El Congreso Panamericano de movimientos progresistas declina la presencia de Petro por las sanciones de Trump

El Congreso Panamericano de movimientos progresistas declina la presencia de Petro por las sanciones de Trump

Hace dos años, en Bogotá, líderes y movimientos progresistas del continente se reunieron para dialogar sobre paz y democracia. Allí, con el impulso del entonces presidente Petro y otros políticos de izquierdas, se fundó el Congreso Panamericano como un encuentro anual de la izquierda regional. La siguiente edición fue en México y la de este año se realizará en Uruguay desde el próximo viernes 21 de agosto. Pero en esta ocasión, en el evento habrá una llamativa silla vacía: la de Gustavo Petro, que, según fuentes de la organización del evento, no podrá asistir como consecuencia de su inclusión hace poco menos de un año en la lista OFAC del Departamento del Tesoro de Estados Unidos, junto con su esposa, su hijo mayor y su ministro del Interior. Quienes están en la lista son señalados de estar ligados al narcotráfico, sin un juicio previo que deba demostrarlo. De acuerdo con la fuente del evento, que pidió reserva, no invitarlo es una medida preventiva para no ser sancionados a su vez por pagarle al expresidente un tiquete de avión o una noche de hotel.

Hace apenas una semana, Petro solicitó al Senado colombiano autorización para viajar fuera del país durante el año siguiente a la terminación de su mandato, y la solicitud fue autorizada por el legislativo. Una de sus paradas esperadas era el foro en Montevideo en el que tiene un papel relevante. “Él, como primer anfitrión del Congreso Panamericano y líder reconocido por su visión y solidaridad internacional, debería estar en la tercera edición en Montevideo, liderando deliberaciones con respecto a temas como paz e integración regional. Pero cruelmente las sanciones injustificadas impuestas por Estados Unidos nos ponen en una situación muy compleja”, dice una fuente del Congreso.

De acuerdo con información conocida por EL PAÍS, los abogados del evento aconsejaron pausar los trámites logísticos para la llegada del exjefe de Estado evitando así posibles sanciones al resto de la comitiva. Ese consejo se basa en disposiciones del Departamento del Tesoro de los Estados Unidos que se pueden leer en el comunicado oficial sobre la inclusión de Gustavo Petro. “Instituciones financieras y otras personas corren el riesgo de verse expuestas a sanciones por realizar determinadas transacciones o actividades que involucren a personas designadas o bloqueadas”, dice el documento

La decisión de los organizadores tiene principalmente una motivación preventiva, pues, según alega la fuente citada anteriormente, ““la sanción es muy ambigua, pero puede usarse de forma muy amplia”, lo que dificulta que los organizadores del evento tengan claro hasta qué punto es seguro para ellos avanzar en acciones básicas de logística, tales como comprar tiquetes, reservar hoteles o permitirle una plataforma de tal nivel. “Las sanciones terminan siendo una herramienta para desarticular y desunificar a las fuerzas progresistas del continente y la exclusión impuesta por las sanciones de Estados Unidos sirve para aislarlo [a Gustavo Petro]”, sostiene uno de los invitados, quien también pidió reserva para evitar cualquier sanción.

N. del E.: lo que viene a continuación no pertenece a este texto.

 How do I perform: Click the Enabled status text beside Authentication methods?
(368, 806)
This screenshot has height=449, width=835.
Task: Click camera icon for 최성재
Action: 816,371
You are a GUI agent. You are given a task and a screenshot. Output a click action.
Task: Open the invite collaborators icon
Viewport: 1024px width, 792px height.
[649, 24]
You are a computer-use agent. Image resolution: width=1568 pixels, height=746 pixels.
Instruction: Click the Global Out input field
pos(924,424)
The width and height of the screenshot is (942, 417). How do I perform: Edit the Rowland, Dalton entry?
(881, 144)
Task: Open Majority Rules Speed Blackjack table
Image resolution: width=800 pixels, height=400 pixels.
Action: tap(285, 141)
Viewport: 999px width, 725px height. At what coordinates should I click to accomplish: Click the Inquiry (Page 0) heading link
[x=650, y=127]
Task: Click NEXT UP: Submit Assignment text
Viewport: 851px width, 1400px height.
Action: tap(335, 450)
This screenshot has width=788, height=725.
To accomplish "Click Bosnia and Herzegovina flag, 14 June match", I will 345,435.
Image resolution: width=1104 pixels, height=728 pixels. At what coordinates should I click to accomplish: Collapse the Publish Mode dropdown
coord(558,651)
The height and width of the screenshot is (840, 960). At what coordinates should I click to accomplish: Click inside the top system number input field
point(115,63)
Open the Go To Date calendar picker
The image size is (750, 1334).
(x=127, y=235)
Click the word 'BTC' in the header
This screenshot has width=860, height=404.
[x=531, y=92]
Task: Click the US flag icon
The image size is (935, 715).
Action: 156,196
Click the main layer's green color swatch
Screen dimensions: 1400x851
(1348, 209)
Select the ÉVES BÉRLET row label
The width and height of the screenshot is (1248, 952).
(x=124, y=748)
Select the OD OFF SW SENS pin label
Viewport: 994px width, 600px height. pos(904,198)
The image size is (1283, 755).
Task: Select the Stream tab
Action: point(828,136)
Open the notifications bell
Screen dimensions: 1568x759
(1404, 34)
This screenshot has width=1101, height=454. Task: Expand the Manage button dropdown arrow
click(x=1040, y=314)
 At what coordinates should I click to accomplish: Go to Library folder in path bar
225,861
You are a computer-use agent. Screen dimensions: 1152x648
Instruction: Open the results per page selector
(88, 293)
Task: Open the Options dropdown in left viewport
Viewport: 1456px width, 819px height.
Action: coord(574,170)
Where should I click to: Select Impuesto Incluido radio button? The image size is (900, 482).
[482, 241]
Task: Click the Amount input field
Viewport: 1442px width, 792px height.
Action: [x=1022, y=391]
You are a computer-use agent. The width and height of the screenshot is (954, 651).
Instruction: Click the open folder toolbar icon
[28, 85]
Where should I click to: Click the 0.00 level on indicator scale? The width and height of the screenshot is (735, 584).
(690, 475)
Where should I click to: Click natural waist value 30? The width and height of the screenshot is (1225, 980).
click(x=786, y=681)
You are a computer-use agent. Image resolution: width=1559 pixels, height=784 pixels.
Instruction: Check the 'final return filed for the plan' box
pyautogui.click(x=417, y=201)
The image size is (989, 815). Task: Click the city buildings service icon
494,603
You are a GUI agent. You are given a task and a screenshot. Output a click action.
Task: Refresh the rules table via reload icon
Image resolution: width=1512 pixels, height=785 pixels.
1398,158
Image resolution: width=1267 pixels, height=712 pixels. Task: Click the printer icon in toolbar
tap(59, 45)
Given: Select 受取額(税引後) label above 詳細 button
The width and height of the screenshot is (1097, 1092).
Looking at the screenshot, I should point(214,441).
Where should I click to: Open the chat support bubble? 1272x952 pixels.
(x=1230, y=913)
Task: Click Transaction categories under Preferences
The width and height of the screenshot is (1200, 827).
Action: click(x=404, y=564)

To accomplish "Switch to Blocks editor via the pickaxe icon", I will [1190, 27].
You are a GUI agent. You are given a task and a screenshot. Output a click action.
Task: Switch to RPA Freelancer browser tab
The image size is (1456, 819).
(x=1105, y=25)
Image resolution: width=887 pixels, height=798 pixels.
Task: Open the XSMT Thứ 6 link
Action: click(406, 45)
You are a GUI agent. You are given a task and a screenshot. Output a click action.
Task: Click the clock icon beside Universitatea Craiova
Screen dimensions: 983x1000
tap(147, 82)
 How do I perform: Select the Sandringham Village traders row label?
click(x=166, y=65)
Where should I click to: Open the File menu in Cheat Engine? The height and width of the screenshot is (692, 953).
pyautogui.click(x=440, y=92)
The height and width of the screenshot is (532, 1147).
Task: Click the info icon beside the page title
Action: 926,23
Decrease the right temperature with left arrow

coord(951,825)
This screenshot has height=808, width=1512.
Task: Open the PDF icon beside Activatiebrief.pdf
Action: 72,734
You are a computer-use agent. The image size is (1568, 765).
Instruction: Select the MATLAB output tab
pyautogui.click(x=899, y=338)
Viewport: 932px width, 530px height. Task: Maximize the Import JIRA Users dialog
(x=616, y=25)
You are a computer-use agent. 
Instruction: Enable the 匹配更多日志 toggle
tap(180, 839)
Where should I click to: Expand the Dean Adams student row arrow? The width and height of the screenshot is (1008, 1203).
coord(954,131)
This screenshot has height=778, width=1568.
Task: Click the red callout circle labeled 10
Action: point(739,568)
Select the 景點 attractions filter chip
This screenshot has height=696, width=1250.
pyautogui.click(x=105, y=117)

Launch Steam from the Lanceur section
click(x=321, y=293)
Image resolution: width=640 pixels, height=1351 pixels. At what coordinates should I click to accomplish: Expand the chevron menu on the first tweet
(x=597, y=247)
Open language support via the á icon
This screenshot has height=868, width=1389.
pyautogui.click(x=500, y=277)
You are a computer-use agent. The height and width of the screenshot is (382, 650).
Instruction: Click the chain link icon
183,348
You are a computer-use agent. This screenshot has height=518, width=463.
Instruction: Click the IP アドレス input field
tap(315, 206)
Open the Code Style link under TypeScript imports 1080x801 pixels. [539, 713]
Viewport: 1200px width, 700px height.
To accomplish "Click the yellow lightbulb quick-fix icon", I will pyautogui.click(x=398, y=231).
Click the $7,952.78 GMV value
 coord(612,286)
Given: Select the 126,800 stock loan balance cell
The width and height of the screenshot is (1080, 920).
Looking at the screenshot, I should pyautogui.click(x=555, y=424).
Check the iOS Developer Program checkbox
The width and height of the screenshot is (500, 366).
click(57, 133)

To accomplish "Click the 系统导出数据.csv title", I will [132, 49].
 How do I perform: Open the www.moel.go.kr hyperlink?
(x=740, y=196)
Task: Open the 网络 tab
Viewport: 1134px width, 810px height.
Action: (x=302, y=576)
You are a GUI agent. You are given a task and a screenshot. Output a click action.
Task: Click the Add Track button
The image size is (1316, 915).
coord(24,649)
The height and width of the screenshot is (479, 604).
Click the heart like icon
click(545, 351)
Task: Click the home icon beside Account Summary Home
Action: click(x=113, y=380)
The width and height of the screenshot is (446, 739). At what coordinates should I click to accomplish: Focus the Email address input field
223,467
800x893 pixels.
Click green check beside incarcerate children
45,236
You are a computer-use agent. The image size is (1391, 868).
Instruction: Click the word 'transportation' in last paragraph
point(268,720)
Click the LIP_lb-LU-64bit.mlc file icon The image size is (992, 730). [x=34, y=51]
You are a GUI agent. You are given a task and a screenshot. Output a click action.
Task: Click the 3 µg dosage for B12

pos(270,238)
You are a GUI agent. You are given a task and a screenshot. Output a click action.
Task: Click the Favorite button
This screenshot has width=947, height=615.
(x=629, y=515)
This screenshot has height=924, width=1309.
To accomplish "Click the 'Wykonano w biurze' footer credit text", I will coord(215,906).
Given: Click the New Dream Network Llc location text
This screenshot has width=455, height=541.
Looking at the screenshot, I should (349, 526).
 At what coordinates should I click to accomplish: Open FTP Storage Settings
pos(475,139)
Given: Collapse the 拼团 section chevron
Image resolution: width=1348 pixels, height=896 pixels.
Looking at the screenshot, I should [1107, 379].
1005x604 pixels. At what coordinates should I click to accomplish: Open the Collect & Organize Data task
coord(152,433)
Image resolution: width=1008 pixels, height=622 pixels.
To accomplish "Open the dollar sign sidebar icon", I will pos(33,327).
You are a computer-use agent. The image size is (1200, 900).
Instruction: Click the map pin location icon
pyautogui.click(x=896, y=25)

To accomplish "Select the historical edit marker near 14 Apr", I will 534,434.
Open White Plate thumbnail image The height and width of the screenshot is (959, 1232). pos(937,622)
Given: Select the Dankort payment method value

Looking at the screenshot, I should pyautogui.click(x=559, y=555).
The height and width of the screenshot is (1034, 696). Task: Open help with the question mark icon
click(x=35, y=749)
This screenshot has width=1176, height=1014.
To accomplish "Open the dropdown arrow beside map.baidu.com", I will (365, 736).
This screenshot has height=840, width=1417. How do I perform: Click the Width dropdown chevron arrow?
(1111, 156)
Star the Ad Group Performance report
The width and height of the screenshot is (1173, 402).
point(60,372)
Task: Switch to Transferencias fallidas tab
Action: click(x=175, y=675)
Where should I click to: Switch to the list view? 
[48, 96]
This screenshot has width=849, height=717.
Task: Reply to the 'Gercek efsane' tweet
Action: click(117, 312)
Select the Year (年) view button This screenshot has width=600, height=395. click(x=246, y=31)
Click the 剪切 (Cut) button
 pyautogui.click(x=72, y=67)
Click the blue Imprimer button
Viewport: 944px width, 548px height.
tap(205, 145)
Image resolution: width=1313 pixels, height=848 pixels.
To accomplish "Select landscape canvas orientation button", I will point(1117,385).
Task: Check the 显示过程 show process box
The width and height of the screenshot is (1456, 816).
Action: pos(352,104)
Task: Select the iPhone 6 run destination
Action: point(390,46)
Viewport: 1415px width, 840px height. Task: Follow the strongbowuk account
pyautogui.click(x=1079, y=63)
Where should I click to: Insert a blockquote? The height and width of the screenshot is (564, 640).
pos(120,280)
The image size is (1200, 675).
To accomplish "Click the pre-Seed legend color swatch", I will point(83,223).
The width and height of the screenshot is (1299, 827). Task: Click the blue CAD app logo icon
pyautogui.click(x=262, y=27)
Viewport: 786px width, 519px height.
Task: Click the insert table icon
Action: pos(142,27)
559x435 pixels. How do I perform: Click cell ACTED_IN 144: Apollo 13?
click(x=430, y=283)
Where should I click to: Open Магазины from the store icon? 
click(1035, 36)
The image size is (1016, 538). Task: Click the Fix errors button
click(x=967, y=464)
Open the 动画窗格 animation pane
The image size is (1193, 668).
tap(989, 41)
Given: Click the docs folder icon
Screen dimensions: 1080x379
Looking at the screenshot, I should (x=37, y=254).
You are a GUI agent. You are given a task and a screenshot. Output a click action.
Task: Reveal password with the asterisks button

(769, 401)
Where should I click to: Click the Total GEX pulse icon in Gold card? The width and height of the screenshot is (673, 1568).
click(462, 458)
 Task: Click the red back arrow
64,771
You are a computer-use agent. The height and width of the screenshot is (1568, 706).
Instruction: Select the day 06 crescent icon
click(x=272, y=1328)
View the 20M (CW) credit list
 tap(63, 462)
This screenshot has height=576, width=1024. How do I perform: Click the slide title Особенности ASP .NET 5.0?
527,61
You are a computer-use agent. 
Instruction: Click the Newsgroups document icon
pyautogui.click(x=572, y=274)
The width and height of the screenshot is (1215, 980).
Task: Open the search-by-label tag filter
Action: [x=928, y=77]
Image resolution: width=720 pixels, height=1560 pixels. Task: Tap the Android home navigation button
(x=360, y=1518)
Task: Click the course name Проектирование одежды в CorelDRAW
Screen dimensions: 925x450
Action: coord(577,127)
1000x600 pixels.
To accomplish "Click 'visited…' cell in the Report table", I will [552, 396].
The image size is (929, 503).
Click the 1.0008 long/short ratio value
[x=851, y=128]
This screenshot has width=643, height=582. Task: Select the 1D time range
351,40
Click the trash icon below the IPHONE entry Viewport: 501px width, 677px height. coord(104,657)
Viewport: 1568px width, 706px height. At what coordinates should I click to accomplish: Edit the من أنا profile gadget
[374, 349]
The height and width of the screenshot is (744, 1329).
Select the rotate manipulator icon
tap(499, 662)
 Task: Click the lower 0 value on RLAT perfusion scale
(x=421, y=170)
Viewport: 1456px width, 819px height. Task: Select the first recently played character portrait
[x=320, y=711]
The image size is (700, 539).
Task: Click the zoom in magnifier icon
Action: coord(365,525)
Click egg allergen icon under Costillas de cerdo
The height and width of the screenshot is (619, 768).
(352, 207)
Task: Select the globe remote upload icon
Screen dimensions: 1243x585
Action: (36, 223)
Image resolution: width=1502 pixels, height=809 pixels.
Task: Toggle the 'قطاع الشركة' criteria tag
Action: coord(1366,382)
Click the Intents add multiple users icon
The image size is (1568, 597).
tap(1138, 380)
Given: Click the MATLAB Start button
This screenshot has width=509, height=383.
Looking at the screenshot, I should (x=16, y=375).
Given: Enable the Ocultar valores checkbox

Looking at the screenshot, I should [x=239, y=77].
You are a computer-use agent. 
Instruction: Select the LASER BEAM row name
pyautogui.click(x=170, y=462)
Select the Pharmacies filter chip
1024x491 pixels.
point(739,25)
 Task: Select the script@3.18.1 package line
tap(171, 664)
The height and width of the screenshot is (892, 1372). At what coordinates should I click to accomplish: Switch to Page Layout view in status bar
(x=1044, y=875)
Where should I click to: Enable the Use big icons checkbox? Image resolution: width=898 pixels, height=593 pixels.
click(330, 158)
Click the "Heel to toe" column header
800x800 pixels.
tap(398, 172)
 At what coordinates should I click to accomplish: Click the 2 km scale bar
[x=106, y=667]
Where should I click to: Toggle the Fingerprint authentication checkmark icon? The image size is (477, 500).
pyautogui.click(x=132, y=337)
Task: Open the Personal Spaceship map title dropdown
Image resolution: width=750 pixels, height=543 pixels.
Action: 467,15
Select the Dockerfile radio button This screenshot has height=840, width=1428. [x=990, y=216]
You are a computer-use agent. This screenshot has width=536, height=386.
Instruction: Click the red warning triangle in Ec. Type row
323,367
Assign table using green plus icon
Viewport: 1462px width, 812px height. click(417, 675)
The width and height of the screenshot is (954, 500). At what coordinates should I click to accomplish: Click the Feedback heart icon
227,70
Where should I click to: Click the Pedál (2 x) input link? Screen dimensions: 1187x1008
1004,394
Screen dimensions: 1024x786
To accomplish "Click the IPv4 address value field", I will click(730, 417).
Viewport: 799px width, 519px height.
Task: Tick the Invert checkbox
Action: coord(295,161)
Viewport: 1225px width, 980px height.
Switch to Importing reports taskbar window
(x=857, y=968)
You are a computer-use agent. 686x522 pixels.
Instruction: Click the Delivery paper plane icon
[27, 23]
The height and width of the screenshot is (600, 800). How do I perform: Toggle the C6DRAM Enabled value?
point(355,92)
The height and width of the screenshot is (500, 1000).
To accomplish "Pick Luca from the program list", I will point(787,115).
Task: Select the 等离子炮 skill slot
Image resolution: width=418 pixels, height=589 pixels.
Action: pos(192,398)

Algunos meses antes de terminar su mandato, Petro aseguró que en una llamada con su homólogo, Donald Trump, le había solicitado excluirlo de la también conocida como Lista Clinton, y que se había abierto una posibilidad. Incluso intentó viajar a Washington la última semana de Gobierno para presionar por su salida de la lista. Pero hasta ahora esa salida no se ha materializado y, por el contrario, sin la inmunidad diplomática que le daba la presidencia, la sanción cada día le genera aún más problemas.

De acuerdo con Gimena Sánchez de WOLA (Oficina en Washington para Asuntos Latinoamericanos), el temor tiene asidero. “Ningún estadounidense, sea un individuo o una compañía, puede realizar compras, pagos o ventas o tener tratos comerciales con las personas en la lista. Hay niveles de restricción— uno es el bloqueo total, otro es sectorial y otro solo involucra las cuentas. Creo que él tiene el nivel de Specially Designated Nationals and Blocked Persons List, el más fuerte, que incluye todo lo anterior. Entonces, sí es posible que intercambiar una cena con la persona sea problemático”, explica.

EL PAÍS contactó al abogado del expresidente Petro, Dan Novalik, y dijo no tener conocimiento acerca del viaje a Montevideo, pero añadió que en abril presentó una solicitud de exclusión de la lista ante el Departamento del Tesoro, y la han complementado con más información en varias ocasiones desde ese momento. “Esperamos que, a la luz de lo que hemos facilitado, lo excluyan de la lista a él y a su familia”, sostuvo Novalik.